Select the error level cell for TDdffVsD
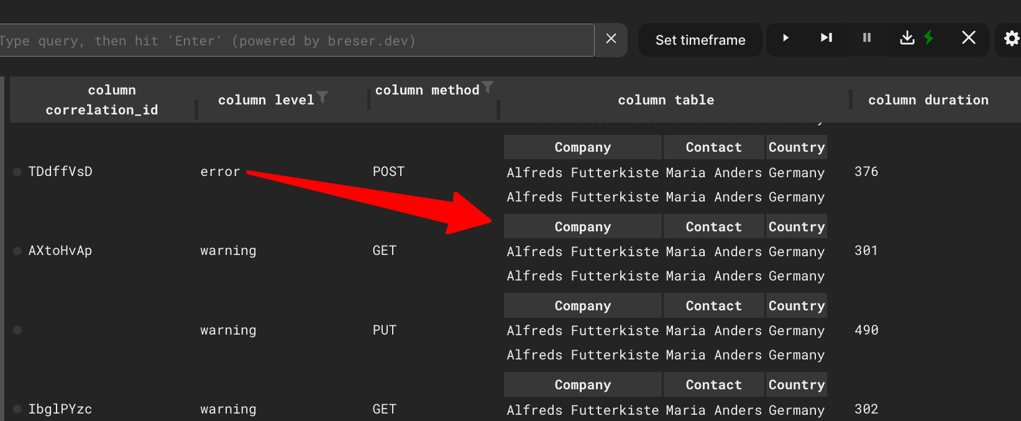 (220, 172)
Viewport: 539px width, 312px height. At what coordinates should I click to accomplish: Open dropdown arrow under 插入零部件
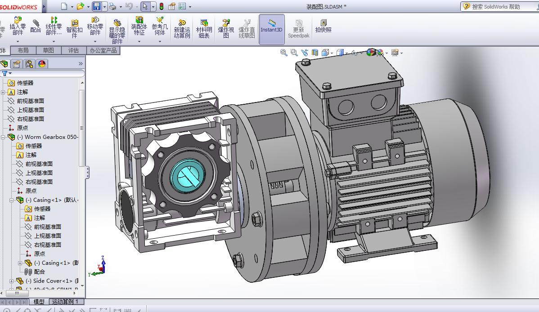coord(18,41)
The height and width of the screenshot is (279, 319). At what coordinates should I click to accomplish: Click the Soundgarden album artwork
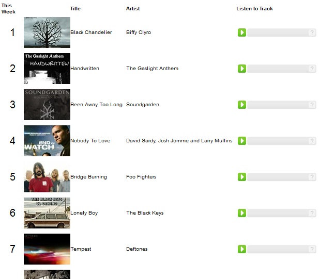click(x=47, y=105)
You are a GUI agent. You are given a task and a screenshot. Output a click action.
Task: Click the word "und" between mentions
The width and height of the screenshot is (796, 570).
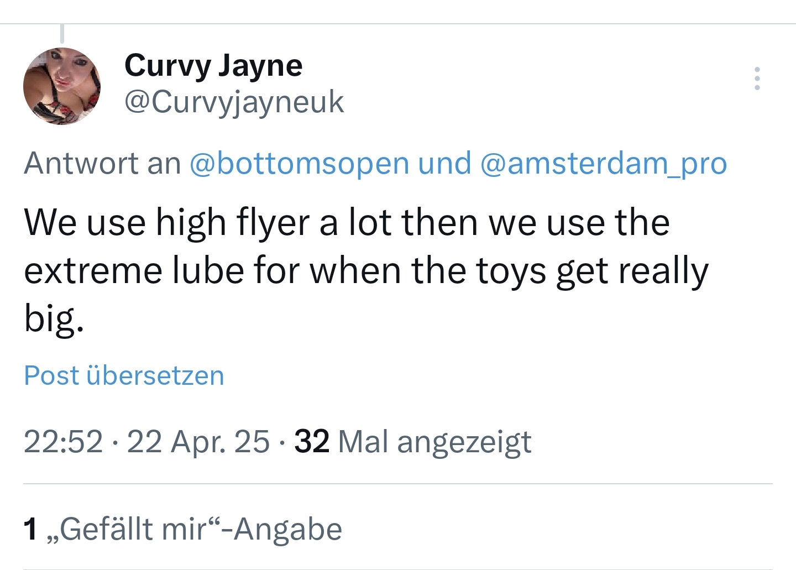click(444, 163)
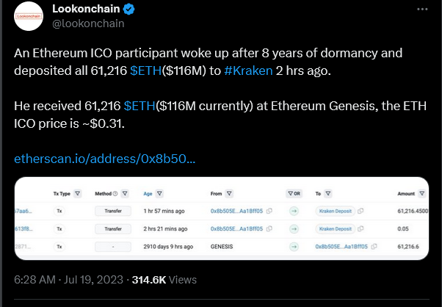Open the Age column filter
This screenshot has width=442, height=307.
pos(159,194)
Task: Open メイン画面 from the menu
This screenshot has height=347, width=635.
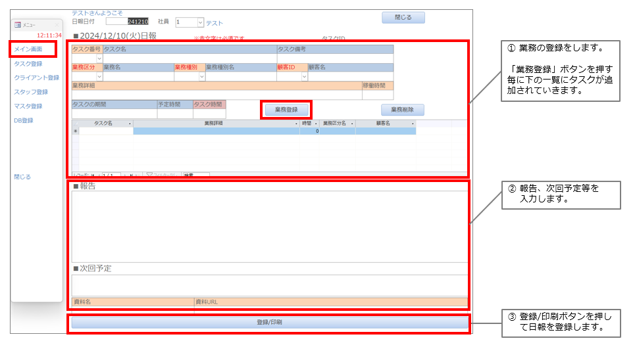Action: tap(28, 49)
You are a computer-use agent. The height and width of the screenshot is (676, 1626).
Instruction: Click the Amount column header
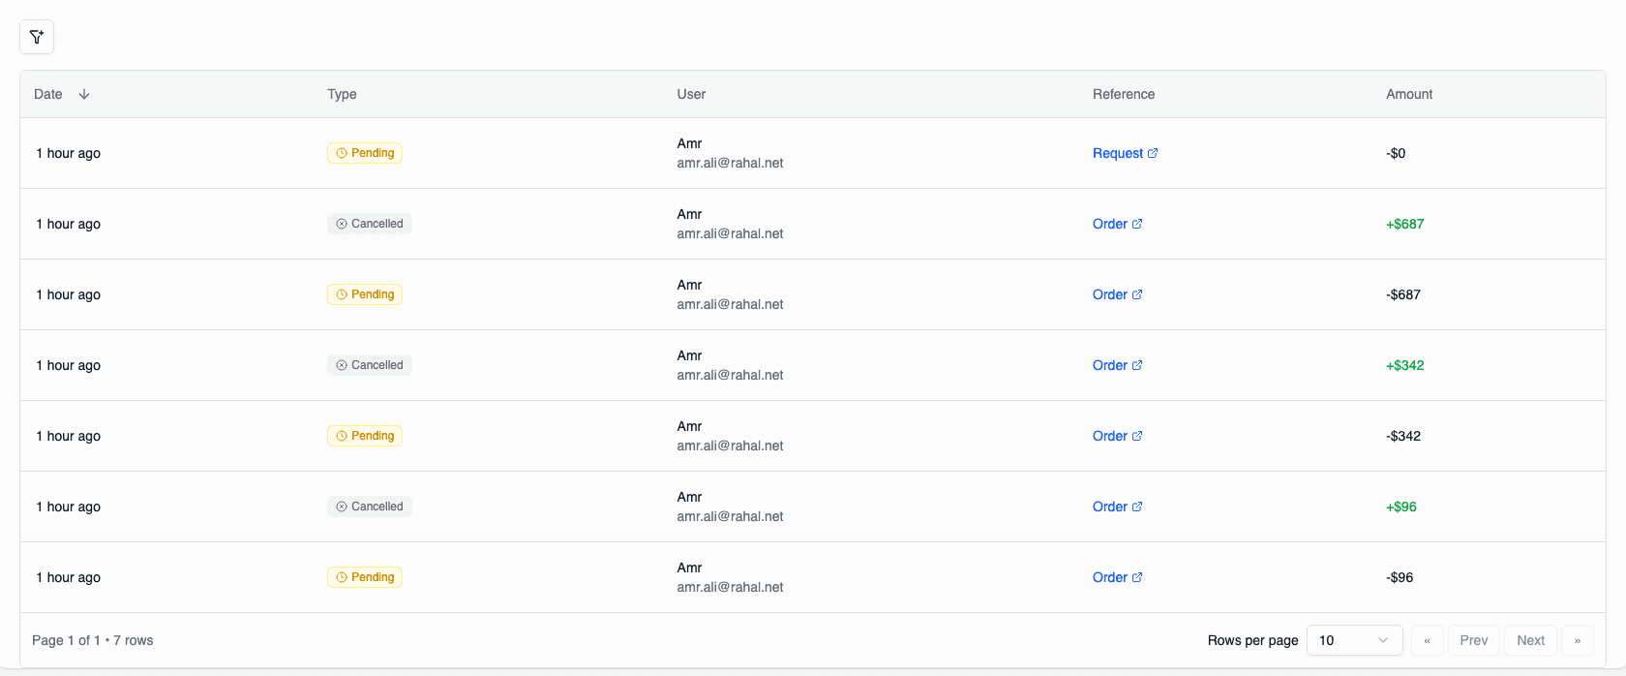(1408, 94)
==
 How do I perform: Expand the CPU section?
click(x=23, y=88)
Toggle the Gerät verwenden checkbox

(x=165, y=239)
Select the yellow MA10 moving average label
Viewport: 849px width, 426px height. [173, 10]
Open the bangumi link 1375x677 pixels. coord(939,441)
--
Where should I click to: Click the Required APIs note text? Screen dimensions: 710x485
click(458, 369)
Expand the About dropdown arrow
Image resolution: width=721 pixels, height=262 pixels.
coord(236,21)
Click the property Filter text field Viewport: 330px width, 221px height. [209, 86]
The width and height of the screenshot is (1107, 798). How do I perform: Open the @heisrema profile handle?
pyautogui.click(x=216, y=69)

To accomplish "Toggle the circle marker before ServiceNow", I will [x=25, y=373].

▸ **Directions for this task**: Every line in the listing above that mentions "agent" should be returned.

▸ **Answer section**:
You are a GUI agent. You are given a task and a screenshot. Output a click action.
You are a computer-use agent. The height and width of the screenshot is (676, 1626).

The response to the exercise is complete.